### PROVIDED MATERIAL
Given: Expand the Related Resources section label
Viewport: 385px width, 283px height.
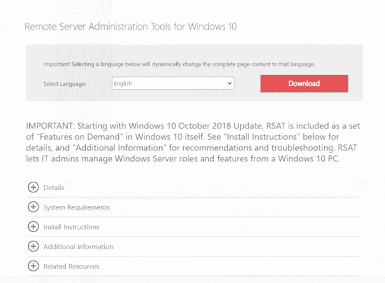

--

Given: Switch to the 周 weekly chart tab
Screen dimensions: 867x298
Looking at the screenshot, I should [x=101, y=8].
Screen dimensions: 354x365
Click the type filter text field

### PROBLEM STATEMENT
In the listing above, find the line containing "Screen dimensions: 867x298" and the line containing "Click the type filter text field", then repeat those two lines and everything between them exactly.

### TASK ANSWER
Screen dimensions: 867x298
Looking at the screenshot, I should [x=101, y=8].
Screen dimensions: 354x365
Click the type filter text field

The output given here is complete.